Once you find the line below that contains "Click line number 1 in the gutter", write it out along with every later line exactly as given, stopping only when the records end. Omit the pictures.
# # #
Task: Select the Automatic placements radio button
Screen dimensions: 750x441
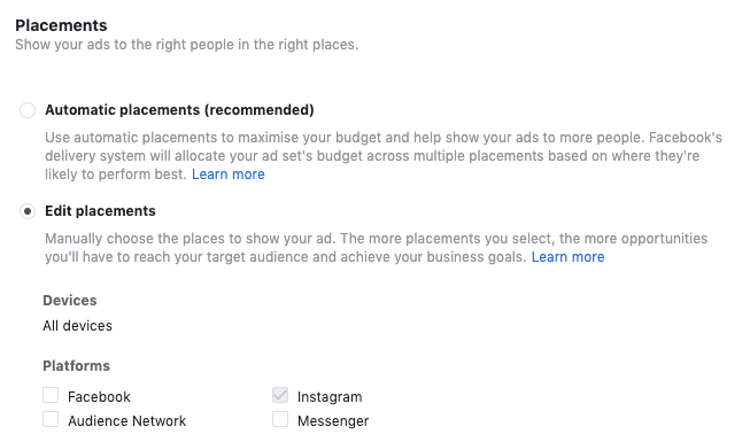Action: click(27, 110)
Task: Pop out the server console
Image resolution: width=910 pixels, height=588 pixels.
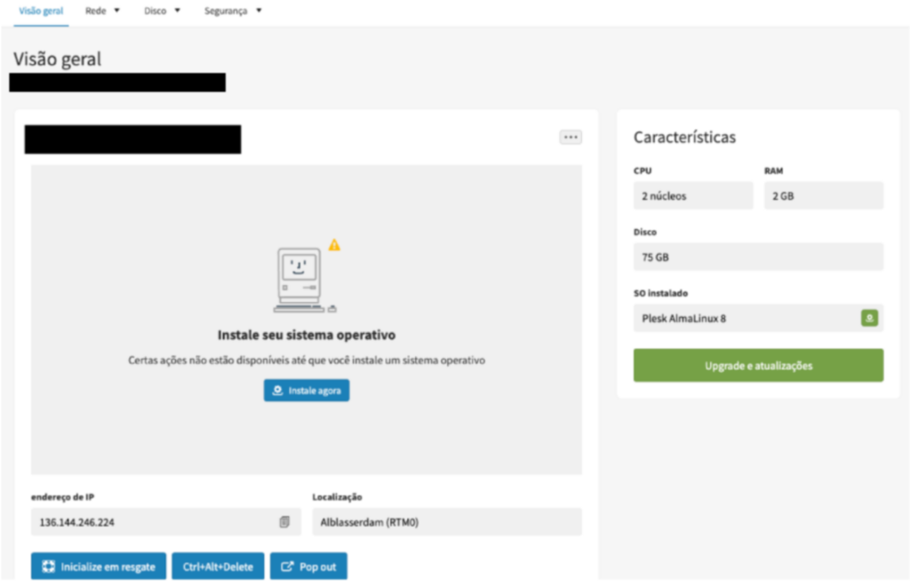Action: (x=308, y=566)
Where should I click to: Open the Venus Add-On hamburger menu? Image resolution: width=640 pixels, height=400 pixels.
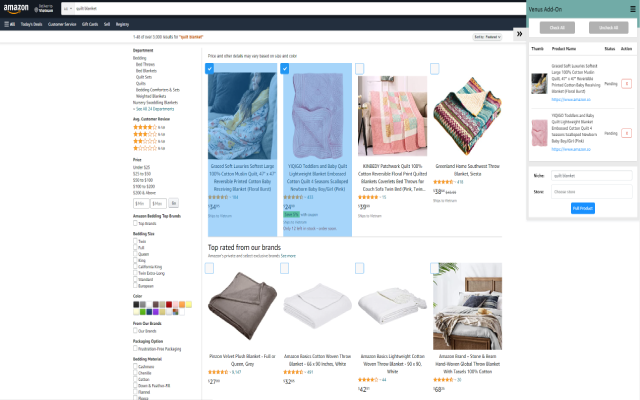[x=633, y=9]
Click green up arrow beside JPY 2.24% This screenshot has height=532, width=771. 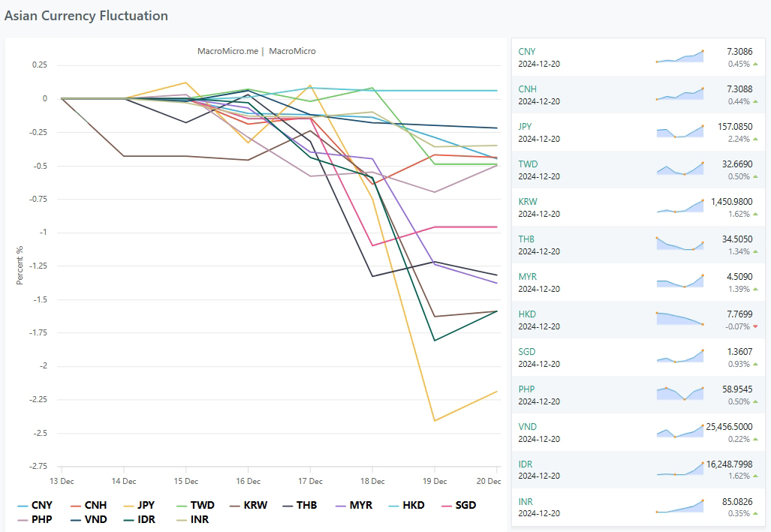(755, 139)
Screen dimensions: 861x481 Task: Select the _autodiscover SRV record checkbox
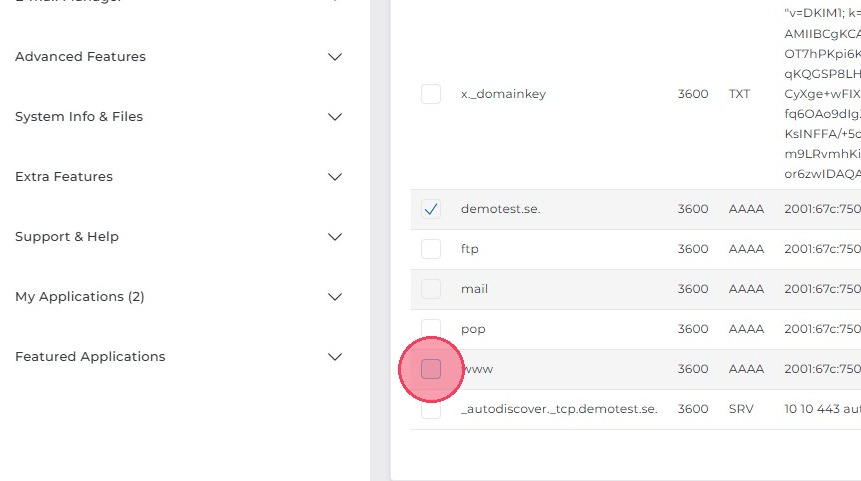[431, 410]
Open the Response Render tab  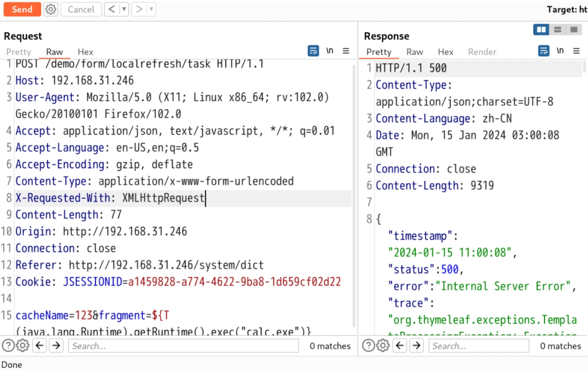[x=482, y=52]
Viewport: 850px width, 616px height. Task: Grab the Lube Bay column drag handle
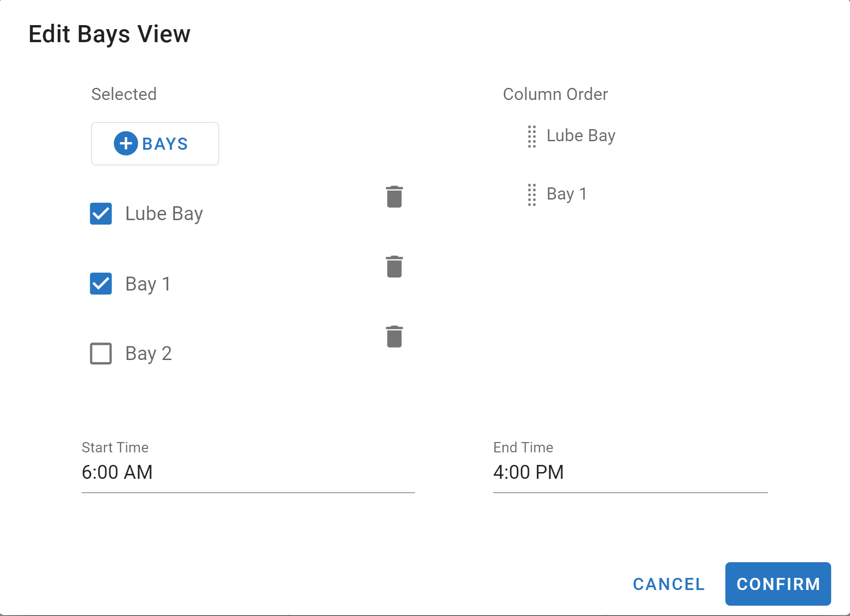click(x=532, y=136)
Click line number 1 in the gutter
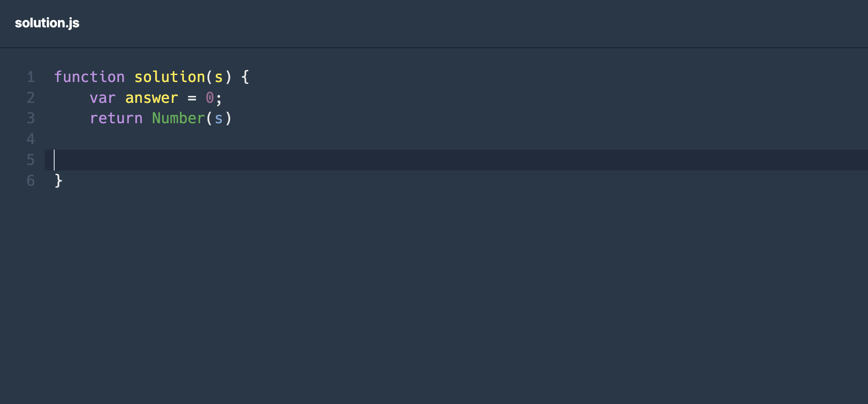Viewport: 868px width, 404px height. [x=31, y=77]
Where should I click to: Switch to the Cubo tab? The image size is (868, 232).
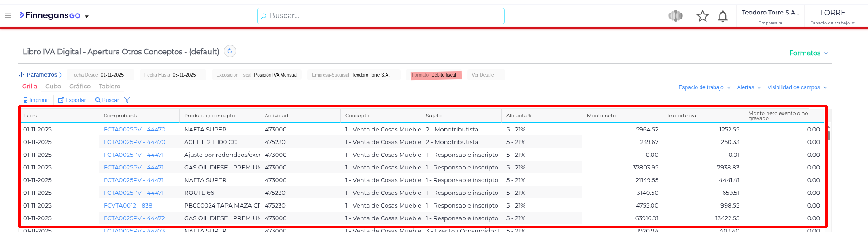53,86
# # #
§ Answer space
Click line number 1 in the gutter
Viewport: 868px width, 404px height. [x=31, y=77]
Where should I click to: Switch to the Cubo tab? The image size is (868, 232).
53,86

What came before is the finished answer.